注意:这里的莫兰散点图也就是所谓的LISA(Local Indicators of Spatial Association)图,只不过表述方式有区别(《空间数据分析》教材上的表述是“描述观测变量\(x\)和其空间滞后变量\(W_x\)(即该空间单元周围单元的观测变量的值得加权平均值)”),LISA图的斜率就是未标准化的MC(需要除以距离矩阵权重之和),右上、左下、右下、左上四个区域分别代表高-高、低-低、高-低、低-高四种聚类形式。
这里再来补充一下局部莫兰指数的定义。
探究是否存在观测值的局部聚集、哪个空间单元对全局空间自相关的有更大的贡献时,需要使用局部空间自相关分析。局部莫兰指数就是一种常用的度量指数。

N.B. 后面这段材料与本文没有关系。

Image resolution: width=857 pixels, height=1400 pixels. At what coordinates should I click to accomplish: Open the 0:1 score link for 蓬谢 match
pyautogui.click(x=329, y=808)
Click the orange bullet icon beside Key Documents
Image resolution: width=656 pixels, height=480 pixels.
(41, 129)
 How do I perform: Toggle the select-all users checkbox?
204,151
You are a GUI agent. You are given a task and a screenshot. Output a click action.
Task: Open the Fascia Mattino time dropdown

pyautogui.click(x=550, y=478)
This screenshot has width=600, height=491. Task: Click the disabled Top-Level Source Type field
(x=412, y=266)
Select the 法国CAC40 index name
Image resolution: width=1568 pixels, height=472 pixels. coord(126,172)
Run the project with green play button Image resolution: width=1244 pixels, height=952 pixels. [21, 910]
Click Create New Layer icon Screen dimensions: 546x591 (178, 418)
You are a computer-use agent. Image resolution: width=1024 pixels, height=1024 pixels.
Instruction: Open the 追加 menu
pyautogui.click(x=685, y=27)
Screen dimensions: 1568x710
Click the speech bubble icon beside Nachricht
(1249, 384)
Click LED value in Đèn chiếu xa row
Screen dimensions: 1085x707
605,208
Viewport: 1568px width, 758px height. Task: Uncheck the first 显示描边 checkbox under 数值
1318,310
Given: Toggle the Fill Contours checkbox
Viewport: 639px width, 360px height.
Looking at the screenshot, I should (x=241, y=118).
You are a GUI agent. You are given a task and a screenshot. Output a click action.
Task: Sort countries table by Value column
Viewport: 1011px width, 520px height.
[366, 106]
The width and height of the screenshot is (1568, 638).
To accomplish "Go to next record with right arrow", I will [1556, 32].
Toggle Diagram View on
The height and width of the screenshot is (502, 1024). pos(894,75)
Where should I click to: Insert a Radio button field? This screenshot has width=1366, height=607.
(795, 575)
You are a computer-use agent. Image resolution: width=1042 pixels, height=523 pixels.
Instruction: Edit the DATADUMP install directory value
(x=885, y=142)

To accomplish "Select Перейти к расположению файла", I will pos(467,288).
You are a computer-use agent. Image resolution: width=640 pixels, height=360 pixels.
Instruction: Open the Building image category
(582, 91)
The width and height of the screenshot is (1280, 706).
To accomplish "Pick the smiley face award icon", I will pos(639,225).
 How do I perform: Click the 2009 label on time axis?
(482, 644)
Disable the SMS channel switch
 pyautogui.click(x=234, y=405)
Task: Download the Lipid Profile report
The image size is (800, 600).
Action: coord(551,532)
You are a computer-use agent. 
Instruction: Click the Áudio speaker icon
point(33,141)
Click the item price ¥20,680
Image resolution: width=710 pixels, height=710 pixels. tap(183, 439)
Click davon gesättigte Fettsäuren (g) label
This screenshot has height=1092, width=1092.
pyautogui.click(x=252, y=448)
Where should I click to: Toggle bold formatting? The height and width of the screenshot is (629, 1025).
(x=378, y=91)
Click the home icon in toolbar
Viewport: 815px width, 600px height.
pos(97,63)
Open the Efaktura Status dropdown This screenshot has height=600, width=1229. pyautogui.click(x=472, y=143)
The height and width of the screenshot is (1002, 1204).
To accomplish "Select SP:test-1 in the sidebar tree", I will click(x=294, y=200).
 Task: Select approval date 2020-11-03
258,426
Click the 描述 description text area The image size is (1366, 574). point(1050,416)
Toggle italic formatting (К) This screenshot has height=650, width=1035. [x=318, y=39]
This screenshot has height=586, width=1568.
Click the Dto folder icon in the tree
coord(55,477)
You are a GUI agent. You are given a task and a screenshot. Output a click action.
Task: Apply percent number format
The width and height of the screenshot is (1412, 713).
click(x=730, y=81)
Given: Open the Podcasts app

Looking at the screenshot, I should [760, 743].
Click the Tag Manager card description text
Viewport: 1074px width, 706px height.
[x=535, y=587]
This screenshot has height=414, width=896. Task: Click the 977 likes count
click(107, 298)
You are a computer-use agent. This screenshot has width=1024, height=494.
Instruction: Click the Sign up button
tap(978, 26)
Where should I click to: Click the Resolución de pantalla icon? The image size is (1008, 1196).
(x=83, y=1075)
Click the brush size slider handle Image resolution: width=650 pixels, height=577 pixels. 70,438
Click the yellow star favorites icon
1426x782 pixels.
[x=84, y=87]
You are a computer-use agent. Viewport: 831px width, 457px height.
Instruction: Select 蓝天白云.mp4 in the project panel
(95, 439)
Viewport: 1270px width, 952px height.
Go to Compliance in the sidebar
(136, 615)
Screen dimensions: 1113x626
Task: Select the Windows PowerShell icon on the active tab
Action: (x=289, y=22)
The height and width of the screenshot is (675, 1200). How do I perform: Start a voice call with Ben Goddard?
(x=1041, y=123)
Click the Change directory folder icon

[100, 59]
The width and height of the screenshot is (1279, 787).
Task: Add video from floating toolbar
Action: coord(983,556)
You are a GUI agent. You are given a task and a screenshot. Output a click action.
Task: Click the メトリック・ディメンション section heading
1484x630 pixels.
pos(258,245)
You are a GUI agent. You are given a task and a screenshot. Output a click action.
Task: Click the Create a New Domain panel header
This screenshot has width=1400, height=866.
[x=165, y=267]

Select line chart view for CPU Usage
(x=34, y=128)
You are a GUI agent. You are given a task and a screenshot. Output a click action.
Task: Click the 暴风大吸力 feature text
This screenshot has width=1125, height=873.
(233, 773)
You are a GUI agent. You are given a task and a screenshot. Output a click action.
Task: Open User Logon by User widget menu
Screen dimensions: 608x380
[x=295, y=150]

\[MC_i=\frac{(x_i-\overline{x})}{S^2}\sum_{j=1}^{n}{c_{ij}(x_j-\overline{x})}=\frac{n(x_i-\overline{x})\sum_{j=1}^{n}{c_{ij}(x_j-\overline{x})}}{\sum_{i=1}^{n}{(x_i-\overline{x})^2}}=\frac{nz_i\sum_{j=1}^{n}{c_{ij}z_j}}{Z^TZ}\]
其中 \(S^2=\frac{\sum_{i=1}^{n}{(x_i-\overline{x})^2}}{n}\), \(\overline{x}=\frac{1}{n}\sum_{i=1}^{n}{x_i}\), \(z_i\) 和 \(z_j\)是经过标准差标准化后的观测值。
有\(\sum_{i=1}^{n}{MC_i}=S_0MC\)
(此外,Join Count统计量也是一种衡量空间自相关的方法(主要用于衡量名义量表变量的空间自相关,也有简单的介绍,这里跳过了)
The semi-variogram scatterplot is a two-dimensional diagram using Cartesian coordinates of the first quadrant (i.e., all values are non-negative) to display pairs of values in a manner that summarizes the relationship between the variation for a univariate georeferenced variable and distance separating the georeferenced observations.
也就是变差函数图,横轴为标准化之后的距离,纵轴为半方差值,与横轴为Topological Lag(空间滞后),纵轴为GR值的散点图趋势一致(因为二者都与方差有关),由三个主要部分组成:
- 变程(Range): the distance at which spatial autocorrelation becomes zero.
- 块金常数(Nugget): a discontinuity at the origin, such that the trend line doesn’t go to zero when the distance is zero.
- 基台值(Sill): the limit of the trend line implied by the scatter of points as distance goes to infinity.
(后面应该还会见到)
2.3 Impacts of spatial autocorrelation
Variance Inflation
也就是方差膨胀,变量之间存在着相关性(多重共线性)
2.4 Testing for spatial autocorrelation in regression residuals
回归残差的空间自相关检验,对于不同的回归方程Cliff和Ord给出了不同的检验量。(跳过)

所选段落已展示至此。